Je vous ai mis quelques photos plus bas, après la recette. Ah, oui, parce que c’est vrai que c’est un blog de cuisine ici… Et comme les photos de travaux ça ne nourrit pas, je vous ai concocté un dessert rigolo pour Pâques (rigolo ET facile, parce que je suis un peu flagada là hein… ) : Ce sont des œufs de condor de Pâques. On ne vous l’avait pas encore faite celle-là n’est-ce pas ;). Dans les magasins on trouve maintenant, en plus des poules en chocolat de notre enfance, tout un tas de petites bêbêtes mignonnes -et même des godasses de foot en chocolat (euh ?) ou des oeufs de la Reine des Neiges (ah, elle pond des oeufs la reine des neiges?)- mais le coup des œufs de condor, héhé… Pourquoi ?

Parce que pour réaliser mon dessert de Pâques de rêve, je n’avais pas de moule adéquat.

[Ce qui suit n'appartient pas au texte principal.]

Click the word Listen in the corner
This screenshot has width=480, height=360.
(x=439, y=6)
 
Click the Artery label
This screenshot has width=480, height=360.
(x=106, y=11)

Et ça m’aurait un peu énervé (si si, ça m’arrive des fois) de devoir acheter des moules en forme d’œuf de Pâques, que je n’aurais pas su où ranger dans ma nouvelle cuisine si bien organisée (j’ai pondu environ deux heures pour chaque casserole ou verre à mesure histoire que ça soit rangé à la place « la plus mieux », avec -et c’était très énervant- la musique de Tétris dans la tête tout ce temps là et même que là, merci les gars, je viens de me la remettre dans le crâne c’est pas pour me faire ensuite enquiquiner par des moules en forme d’œuf “sans domicile fixe” qui ne m’auraient plus servi jusqu’à Pâques 2020 !)

 

Et puis au petit-dej j’ai eu une illumination devant un panier d’avocats : Eurekavocat !!! J’avais trouvé mes moules (bio et renouvelables !) à œufs de Pâques. Du coup, quitte à récupérer les peaux d’avocat, j’ai mis aussi un peu de leur chair dans la mousse au chocolat. C’est une tuerie…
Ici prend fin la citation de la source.